Argentina not meeting women’s health needs
Reported Tue, Aug 10, 2010
Argentina’s public health system is failing many of the women who depend on it for access to birth control and abortion, a human rights group said Tuesday.
In a new report, Human Rights Watch said the Argentine government hasn’t implemented its own reproductive health care laws and policies.
“The laws in Argentina are relatively good if only they were enforced,” said the report’s author, Marianne Mollmann.
Like most Latin American countries, Argentina outlaws abortion, but makes exceptions when the woman is developmentally disabled, a rape victim or her health is endangered.

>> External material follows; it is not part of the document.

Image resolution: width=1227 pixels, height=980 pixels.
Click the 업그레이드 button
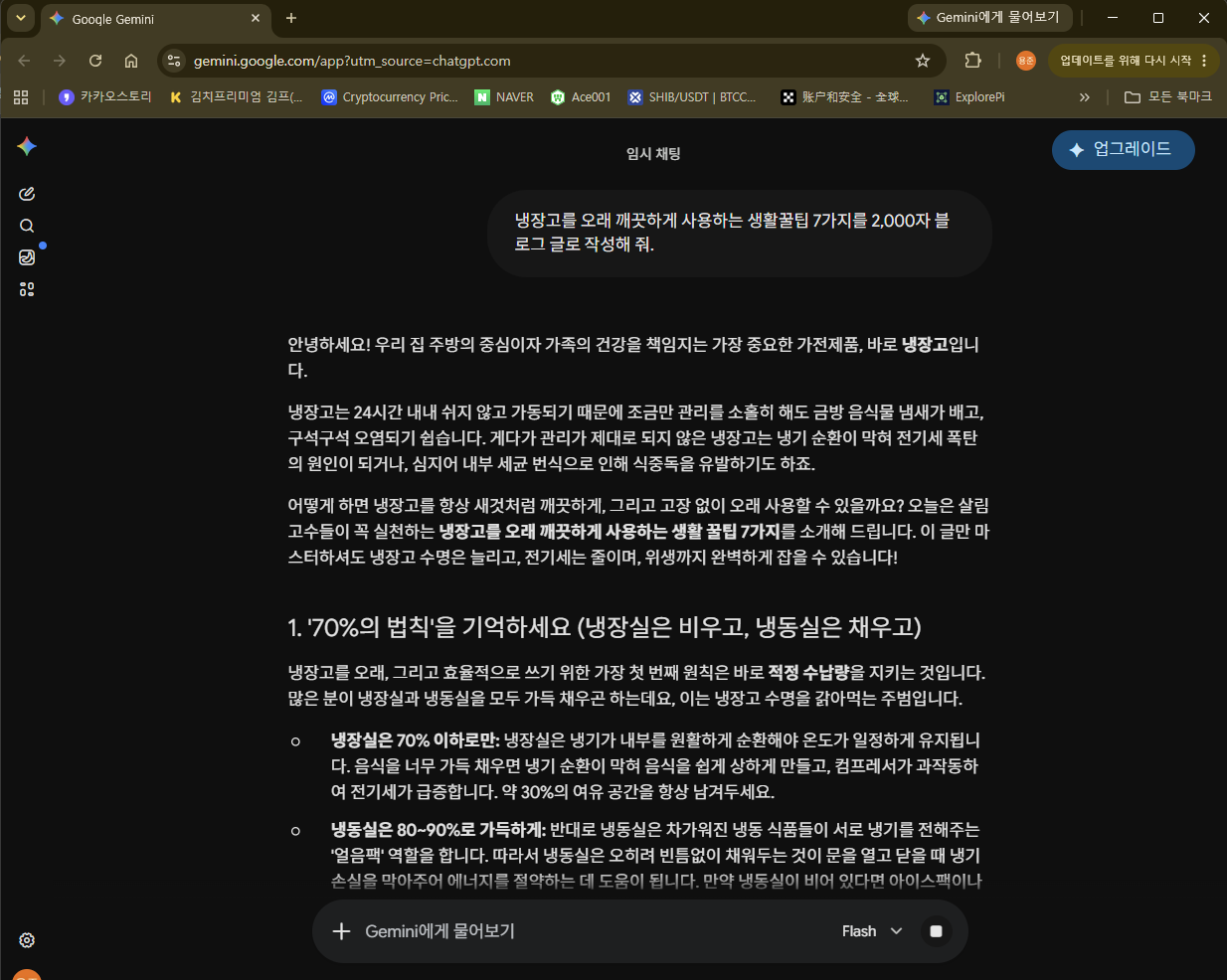(1124, 149)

But judges and doctors routinely deny or delay abortion in these cases, forcing many women to undergo risky procedures outside the system, Human Rights Watch said.

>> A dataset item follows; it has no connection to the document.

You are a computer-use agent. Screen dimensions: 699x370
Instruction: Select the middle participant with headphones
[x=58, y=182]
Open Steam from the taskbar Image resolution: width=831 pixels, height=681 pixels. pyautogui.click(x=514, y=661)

In July, Health Minister Juan Manzur dialed back a government effort to clarify how doctors should comply with exceptions to the abortion ban, saying he never approved the new guidelines and was personally opposed to abortion.
“We have said this before: We are against abortion. The president has said the same thing,” Manzur told reporters at the time.
Health Ministry officials did not respond Tuesday to requests for information and reaction to the report.
The rights group said it interviewed women who said they were treated hostilely when they sought legal abortion. A woman who became pregnant as a result of rape told researchers that a psychologist pressured her to carry the pregnancy to term, while a judge remarked that because she was dressed nicely, she must not have been very traumatized by the rape.
With the help of a women’s group, the woman eventually obtained an abortion at a public hospital.
The report also cited alleged problems with the availability of contraceptives, saying that many women went without when a shipment of birth control pills was delayed in a Buenos Aires port for a month in 2008. Others reported being given expired contraceptives in public health centers, or were given one form of birth control at one visit, and then another at the next.
“It really is just about providing information and contraception to give women real choices,” Mollmann said. “That’s not happening.”
The rights group did cite two areas of improvement since its last review in 2005: New laws have made sex education mandatory in all public schools and removed obstacles for women who want to be sterilized.